When we left for university and lived together, she started to annoy me. She always complained about her workload and only told me about her problems. I regularly wonder if she always was that way, and if it was only me that had changed. It bothers me that I was so close to her when I hate people like her nowadays. I wonder if she had treated me that way in our teens too, or if I only became aware of it when I was older. And if she always treated me like that, what does that say about my personality?
The toughest time was when my dad died. I wanted to be left alone and cry the whole time, but because we shared a room I couldn’t do it. I was a wreck, more like a ghost than a human and I couldn’t get anything done. I don’t know if she is aware of it, but there are so many instances when she hurt me with her remarks and I didn’t have the strength to counter them. I couldn’t believe that she would complain to me about her silly little problems when I couldn’t even handle my life. There was some kind of academic competition going on. While only one-sided, she consistently wanted to make sure she does more than me, gets better grades than me, is more successful than me. I never cared for that and it was easy for her to accomplish more than me at those days. It was an exhausting time. I blocked to talk about my dad, but I thought she would be sensitive enough to see that I didn’t have the mind to console her. Maybe there should be a manual for how to deal with people who just lost someone. You can never say the right thing, but you can act the right way. I also make mistakes when dealing with people who mourn, but I hope I am more aware of their feelings than she was of mine. I felt so worn out because of her, I was extremely happy when she left to study abroad for a year. That gave me time… Then I went abroad myself and I didn’t have to “see” her for a few years, but we still wrote each other mails. Luckily, I could escape the skype calls 😉
When I came back I met up with her, but it was still the same. And awkward. I once told her via mail how much she sucked me dry at that time and how I felt let down by her. But we didn’t talk about it in person. She wanted to hold on to me and still thought about our friendship as something special. She still wanted to relive the old times with me. After a few meetings, I managed to avoid contact and now we only send each other little birthday messages. Which is silly, considering we don’t talk to each other anymore. I guess you cannot make a clear cut with a friendship like you can with a relationship. When a relationship is done, it’s done. But how do you know when a friendship is done? There should also be a manual for that…

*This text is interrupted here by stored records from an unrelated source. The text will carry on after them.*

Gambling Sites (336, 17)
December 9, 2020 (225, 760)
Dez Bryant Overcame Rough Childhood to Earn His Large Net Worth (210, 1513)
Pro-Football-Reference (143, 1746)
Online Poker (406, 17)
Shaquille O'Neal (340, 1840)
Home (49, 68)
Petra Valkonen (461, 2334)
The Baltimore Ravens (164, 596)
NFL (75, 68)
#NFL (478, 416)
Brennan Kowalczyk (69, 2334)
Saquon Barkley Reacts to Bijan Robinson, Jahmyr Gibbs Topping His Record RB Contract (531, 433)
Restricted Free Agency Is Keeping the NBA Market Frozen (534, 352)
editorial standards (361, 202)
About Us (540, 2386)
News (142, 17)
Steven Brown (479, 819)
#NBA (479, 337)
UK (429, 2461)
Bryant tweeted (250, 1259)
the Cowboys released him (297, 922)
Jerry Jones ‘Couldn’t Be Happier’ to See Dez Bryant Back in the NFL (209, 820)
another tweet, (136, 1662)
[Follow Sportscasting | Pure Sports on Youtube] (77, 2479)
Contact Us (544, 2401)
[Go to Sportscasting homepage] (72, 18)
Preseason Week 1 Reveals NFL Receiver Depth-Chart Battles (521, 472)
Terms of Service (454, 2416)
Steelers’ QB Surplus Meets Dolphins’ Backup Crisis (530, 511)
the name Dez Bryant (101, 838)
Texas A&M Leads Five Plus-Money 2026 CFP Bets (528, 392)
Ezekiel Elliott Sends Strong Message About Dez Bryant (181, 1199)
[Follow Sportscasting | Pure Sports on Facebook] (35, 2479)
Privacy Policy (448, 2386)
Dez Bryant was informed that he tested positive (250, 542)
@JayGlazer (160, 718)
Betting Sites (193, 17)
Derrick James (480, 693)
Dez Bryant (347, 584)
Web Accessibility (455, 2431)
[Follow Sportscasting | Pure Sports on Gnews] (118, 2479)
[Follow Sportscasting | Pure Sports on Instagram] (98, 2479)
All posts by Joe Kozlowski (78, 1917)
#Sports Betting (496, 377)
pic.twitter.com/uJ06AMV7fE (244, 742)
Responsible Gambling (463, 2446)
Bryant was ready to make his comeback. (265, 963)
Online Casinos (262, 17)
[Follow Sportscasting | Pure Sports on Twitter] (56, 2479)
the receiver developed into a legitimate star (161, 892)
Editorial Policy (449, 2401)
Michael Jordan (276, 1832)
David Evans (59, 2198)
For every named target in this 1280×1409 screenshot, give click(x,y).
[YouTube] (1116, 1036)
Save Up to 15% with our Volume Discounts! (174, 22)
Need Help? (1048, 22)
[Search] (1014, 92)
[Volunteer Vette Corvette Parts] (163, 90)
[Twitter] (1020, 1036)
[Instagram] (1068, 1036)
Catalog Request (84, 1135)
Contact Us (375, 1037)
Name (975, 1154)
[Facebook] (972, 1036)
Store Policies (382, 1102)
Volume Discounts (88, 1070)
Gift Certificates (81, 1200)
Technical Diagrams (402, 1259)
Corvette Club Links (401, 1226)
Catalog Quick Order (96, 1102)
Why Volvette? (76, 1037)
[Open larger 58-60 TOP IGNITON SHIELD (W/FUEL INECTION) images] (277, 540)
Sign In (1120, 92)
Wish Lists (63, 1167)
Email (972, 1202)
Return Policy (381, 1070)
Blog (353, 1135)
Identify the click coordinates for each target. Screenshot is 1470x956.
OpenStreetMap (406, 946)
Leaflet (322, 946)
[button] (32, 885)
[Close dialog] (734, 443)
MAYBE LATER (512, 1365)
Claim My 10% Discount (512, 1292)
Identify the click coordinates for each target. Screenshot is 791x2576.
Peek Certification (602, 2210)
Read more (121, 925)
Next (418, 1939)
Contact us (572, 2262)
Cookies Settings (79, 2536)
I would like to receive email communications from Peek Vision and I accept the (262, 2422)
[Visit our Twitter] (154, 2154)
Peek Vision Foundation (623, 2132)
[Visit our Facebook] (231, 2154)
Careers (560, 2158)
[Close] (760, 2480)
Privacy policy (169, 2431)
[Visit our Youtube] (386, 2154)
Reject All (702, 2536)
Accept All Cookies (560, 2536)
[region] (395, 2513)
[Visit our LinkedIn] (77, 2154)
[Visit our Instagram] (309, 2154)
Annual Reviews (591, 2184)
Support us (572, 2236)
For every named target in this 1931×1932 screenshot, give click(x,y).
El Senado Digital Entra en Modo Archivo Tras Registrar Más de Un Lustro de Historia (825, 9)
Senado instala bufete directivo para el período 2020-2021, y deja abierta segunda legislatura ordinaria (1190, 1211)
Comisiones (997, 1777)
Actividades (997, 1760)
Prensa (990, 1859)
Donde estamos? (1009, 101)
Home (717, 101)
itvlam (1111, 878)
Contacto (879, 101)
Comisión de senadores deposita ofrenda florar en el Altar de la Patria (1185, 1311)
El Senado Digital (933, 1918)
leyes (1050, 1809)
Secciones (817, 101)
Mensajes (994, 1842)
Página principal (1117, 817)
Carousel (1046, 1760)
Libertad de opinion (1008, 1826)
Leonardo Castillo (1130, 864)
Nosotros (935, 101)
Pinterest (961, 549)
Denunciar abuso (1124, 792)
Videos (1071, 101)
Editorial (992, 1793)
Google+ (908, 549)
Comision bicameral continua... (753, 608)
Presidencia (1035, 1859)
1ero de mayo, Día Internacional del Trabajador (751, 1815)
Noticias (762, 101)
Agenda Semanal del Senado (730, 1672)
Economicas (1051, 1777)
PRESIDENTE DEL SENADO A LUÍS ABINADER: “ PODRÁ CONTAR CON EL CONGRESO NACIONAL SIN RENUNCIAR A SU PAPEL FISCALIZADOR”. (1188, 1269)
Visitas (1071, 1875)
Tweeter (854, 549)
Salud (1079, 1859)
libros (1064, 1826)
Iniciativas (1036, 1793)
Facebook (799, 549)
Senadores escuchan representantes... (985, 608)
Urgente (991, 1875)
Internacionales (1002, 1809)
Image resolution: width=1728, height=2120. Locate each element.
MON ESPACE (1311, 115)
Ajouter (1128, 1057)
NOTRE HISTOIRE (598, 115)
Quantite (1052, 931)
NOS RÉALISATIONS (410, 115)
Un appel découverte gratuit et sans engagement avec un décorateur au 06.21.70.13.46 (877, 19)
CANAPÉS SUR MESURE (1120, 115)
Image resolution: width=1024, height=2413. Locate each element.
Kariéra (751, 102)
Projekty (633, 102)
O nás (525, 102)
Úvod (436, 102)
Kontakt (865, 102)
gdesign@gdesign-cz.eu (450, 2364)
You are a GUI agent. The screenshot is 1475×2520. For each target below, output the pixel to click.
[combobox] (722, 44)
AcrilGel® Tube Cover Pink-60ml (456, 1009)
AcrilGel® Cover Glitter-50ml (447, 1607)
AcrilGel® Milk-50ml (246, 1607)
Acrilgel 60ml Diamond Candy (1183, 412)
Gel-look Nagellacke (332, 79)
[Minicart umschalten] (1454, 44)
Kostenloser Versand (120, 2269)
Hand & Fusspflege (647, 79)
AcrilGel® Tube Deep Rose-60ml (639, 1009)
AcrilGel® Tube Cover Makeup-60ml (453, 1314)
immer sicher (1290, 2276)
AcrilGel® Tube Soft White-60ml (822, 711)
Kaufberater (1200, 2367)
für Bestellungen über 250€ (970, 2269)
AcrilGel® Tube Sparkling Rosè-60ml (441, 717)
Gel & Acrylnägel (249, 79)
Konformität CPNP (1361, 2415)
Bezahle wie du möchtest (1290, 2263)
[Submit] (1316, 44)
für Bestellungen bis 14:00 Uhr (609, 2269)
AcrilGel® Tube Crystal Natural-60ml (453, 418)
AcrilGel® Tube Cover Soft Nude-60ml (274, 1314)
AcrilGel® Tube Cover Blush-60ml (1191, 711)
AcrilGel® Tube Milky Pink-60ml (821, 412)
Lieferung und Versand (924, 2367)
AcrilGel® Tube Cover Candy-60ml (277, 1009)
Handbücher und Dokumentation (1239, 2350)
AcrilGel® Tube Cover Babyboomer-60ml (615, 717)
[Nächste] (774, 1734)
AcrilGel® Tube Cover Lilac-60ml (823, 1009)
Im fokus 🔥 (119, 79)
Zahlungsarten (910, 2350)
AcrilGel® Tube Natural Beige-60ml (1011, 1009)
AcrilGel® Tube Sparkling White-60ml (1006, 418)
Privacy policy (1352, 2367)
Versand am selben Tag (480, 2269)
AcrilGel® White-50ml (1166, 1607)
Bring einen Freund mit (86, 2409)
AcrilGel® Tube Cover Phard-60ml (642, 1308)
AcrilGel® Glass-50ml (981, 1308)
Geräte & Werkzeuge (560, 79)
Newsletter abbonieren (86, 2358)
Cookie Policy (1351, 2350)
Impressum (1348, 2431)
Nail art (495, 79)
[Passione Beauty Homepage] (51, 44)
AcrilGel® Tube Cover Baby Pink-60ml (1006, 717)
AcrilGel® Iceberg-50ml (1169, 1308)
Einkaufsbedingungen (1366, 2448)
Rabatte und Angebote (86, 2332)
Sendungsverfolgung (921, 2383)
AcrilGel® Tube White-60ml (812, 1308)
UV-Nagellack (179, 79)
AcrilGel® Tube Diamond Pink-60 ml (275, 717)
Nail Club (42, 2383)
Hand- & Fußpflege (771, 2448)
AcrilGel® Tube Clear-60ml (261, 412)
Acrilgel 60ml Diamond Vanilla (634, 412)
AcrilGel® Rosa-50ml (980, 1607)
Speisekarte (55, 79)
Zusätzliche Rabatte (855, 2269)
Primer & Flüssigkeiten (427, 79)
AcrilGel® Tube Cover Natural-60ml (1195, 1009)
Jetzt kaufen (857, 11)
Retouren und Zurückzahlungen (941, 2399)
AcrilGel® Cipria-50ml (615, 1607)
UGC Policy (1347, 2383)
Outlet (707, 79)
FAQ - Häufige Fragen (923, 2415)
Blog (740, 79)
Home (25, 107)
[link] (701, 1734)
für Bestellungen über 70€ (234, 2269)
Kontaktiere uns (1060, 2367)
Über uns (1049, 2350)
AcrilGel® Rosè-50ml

In her mail today she asks me what I’m doing now and so on. She attached a picture of old classmates of ours she recently visited. Told me she got a job. I guess she won the academic competition since I’m still here writing my thesis… Maybe she can take some comfort in that. The tone of the mail is somehow whiny. She added this smiley when she said that she didn’t hear from me in a while: :-((((((((((((((((((( She always makes me feel guilty when she does that. And I really don’t know how to react to that. On the one hand, I feel sorry for her. I guess she doesn’t understand the impact of her demeanor on me at that time. But I cannot be around her anymore without hating on her. What’s worrying me, is she the scapegoat for my dad’s death or is she really that person? I think that’s why I cannot make a clear cut. There are many questions left unanswered. While I wanted to go on with my life without having to deal with those downers, I guess I cannot escape. The past always comes back…If only I knew how to answer her mail now.